The first I knew of it was baby’s loud scream and the ensuing commotion, as my wife tried to interrogate our 4-year-old – who was closest to the action at the time – as to what happened.
Panic, anger and guilt surged through me like short-circuits in a power station, but all those emotions had to be put on ice while we made an action plan. Scalded body parts were put under cold running water, just like Uncle Google recommends. The doctor was rung, and we were advised to bring the lad in, just to be on the safe side.

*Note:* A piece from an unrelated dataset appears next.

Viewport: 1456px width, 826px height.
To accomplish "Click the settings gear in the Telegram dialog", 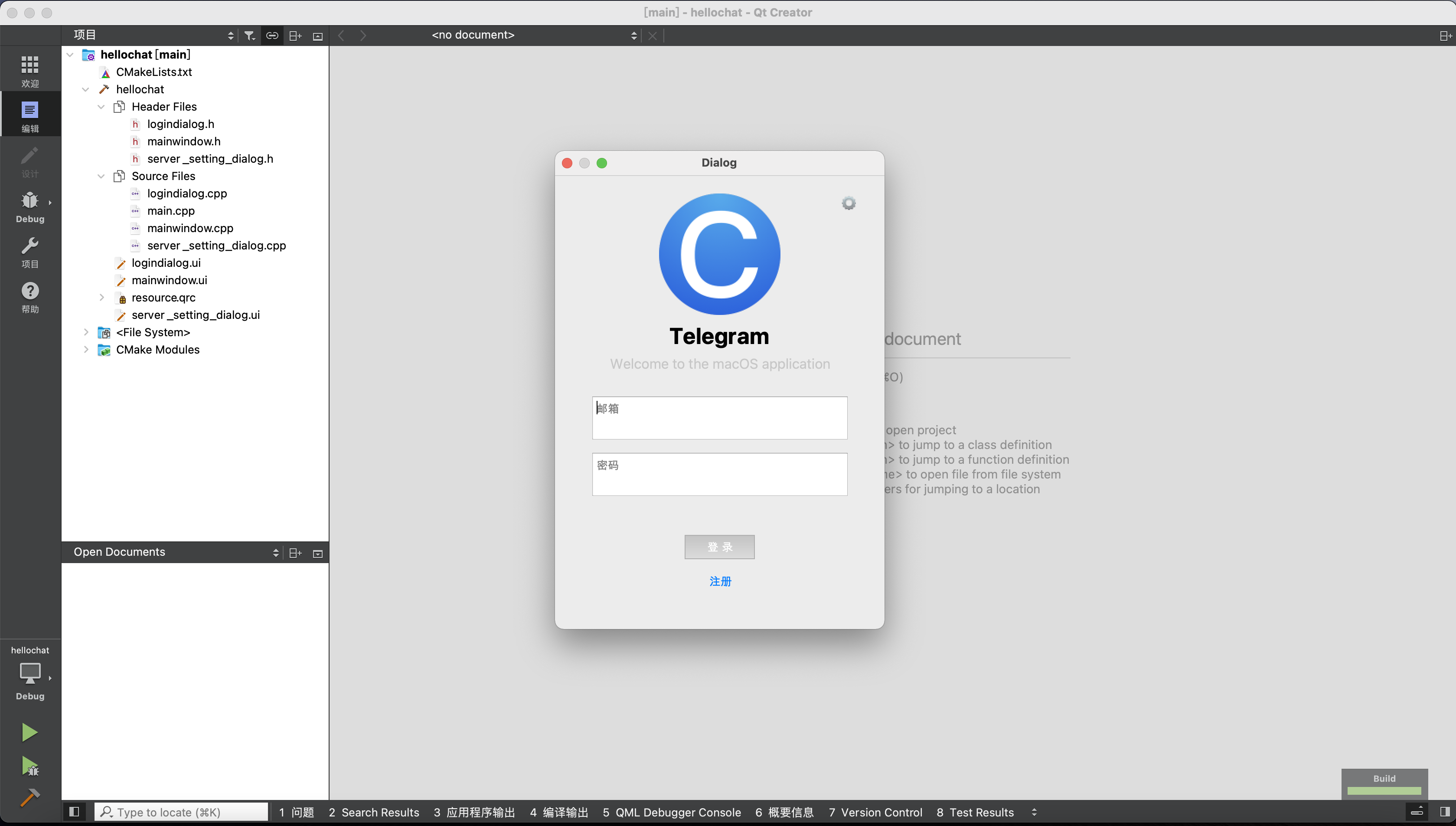I will pos(848,203).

Two hours later, baby was home with gauze wrapped around his tender foot and hand and children’s Paracetamol had been administered. The little blighter seemed happy enough, but I wasn’t. My panic had subsided, but the anger and especially the guilt, kept on rumbling through me.

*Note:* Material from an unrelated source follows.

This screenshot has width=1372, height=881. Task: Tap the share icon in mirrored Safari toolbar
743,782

A parent’s overriding responsibility is to keep a child safe. I had failed at the most basic of tasks.
Possibly worse, I tried to rationalise the event and shift responsibility to others. My cup of peppermint tea was on the coffee table because I had sat down on the couch to enjoy a spot of afternoon tea, but the 4-year-old had kept hassling me to get her more food, and had then badgered away at me to let her watch TV. I’d slipped away for a brief minute to my office to find out how I could stream The Neverending Story for her, and while I was away, Yoko had returned from feeding baby in the bedroom and plonked him down in the lounge.
My ‘angry man’ line of reasoning was that we should all take some blame for the accident. I was wrong: it was my cup of tea, and I’d left it on the coffee table while I was out of the room. I needed to own the error.

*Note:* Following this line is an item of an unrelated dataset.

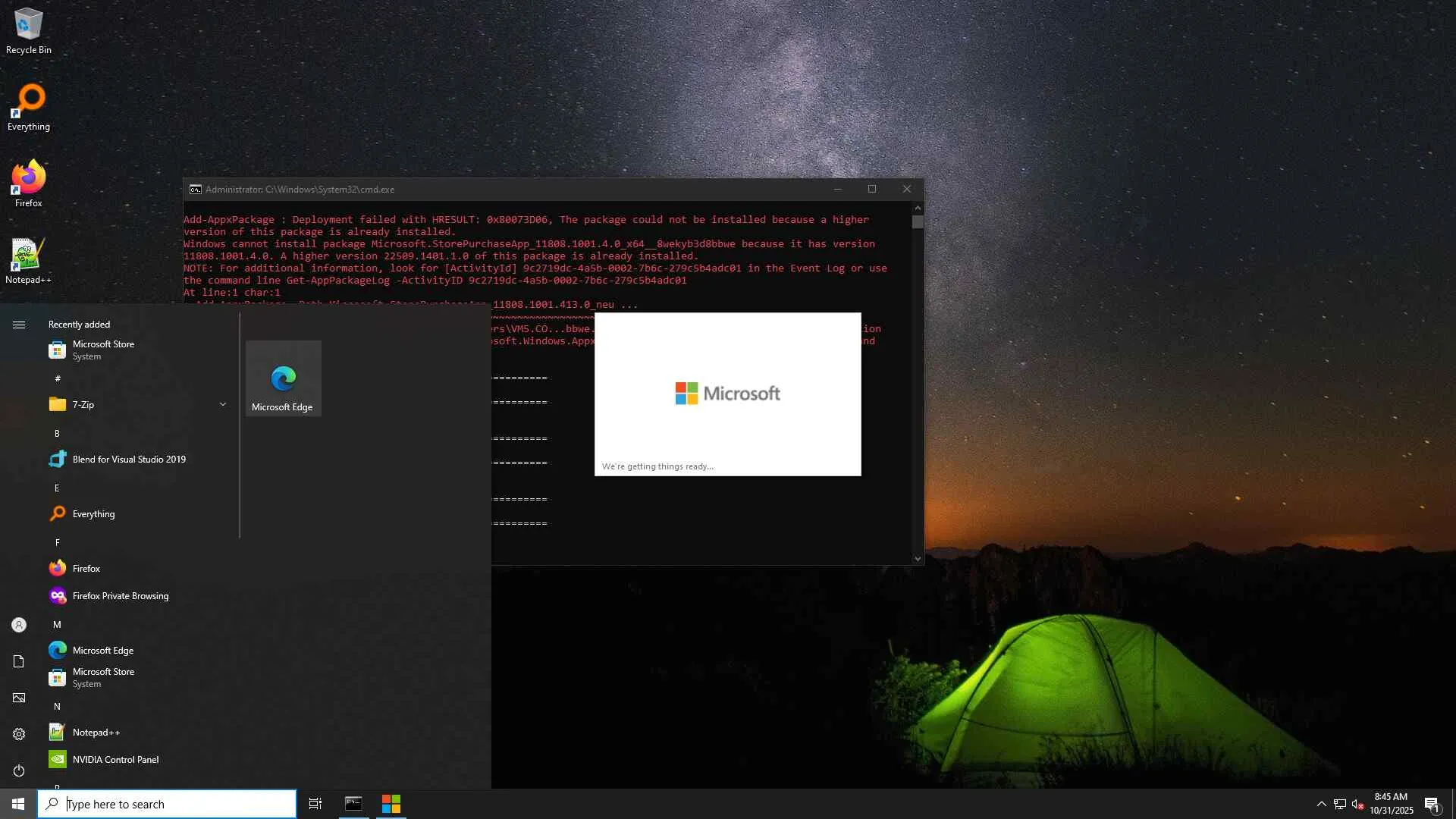Open Firefox Private Browsing entry
The image size is (1456, 819).
(120, 596)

And that’s really galling, because I’m the original worrywart, and always thinking of ways to make our home environment safer for the kids. I’m hopelessly slow and fumbling when it comes to the thousands of repetitious tasks that make up a day with baby, but I do have a knack for assessing risk, and obsess over things like practical procedures to keep too-small toys and objects out of reach.
Why, then, did I leave a scorching hot cup of tea on a coffee table that baby can reach? Put it down to parental fatigue and the absent-mindedness that comes with long-term fatigue.
But should I be beating myself up over this, and would a chill-pill change my perspective? Probably. I’m glad that I have the on-board problem-solving apparatus to deal with it all, but I think just about every parent has weathered similar incidents with their young children. It’s a reminder that we’re not perfect, and we’re learning, and mistakes teach us stuff.
I witnessed an awful incident at our local play centre not long ago. A mother had left her baby in a pram on a steep path down to the play centre while she chatted away with other mothers inside the building. We heard a crashing sound and several mothers screaming. Somehow, the pram had suddenly taken off down the path and crashed into a tree, the force of which propelled the tiny baby out like a projectile. The mother was beside herself, and several other mothers were also wailing from the shock of it. Mother and baby were duly dispatched to the local medical centre. Baby had a few bruises, but was otherwise okay.
I remember feeling a mixture of shock, sadness and disdain that day. I felt sorry for the mother, but also thought: “What a stupid thing to do! What kind of idiot would leave a pram on a steep path?” But I guess the mother would have learned a tough lesson that day. She left the area shortly afterwards.
The only other incident of any real consequence in our house occurred when our daughter was a very mobile and curious two-year-old. We’d recently moved into a new house and we were still figuring out the best way of keeping potentially dangerous items away from her ceaseless explorations. I noticed that she was sitting on the couch playing with an object, and she said, “Daddy, look, my fingers are red!” Then I noticed that she was playing with razor blades, which were cutting her skin. She had no comprehension of what was happening, and thought that the red colour was pretty until she slowly realised that her hands were stinging.
She’d gotten into our bedroom by dragging a small chair to our closed door, then figured out how to open the sliding door to the en-suite, opened one of the vanity cupboards, removed layers of stuff to discover a box at the back, which she somehow opened to find some razor blades. Then she’d removed them, posited herself on the couch and started playing with them.
I was mortified at the time and wracked with guilt over this incident for weeks, and security around potentially dangerous objects was ramped up accordingly. And I guess that’s the thing: you live and you learn. You can’t anticipate every little thing in your risk assessments, and there will be bumps along the way.
Postscript: The day after the tea-scolding incident, there were blisters on baby’s hand and he got a change of dressing at the doctor’s, but he seemed oblivious to the problem, and was as happy as anything. He still loves us, and everything is healing nicely.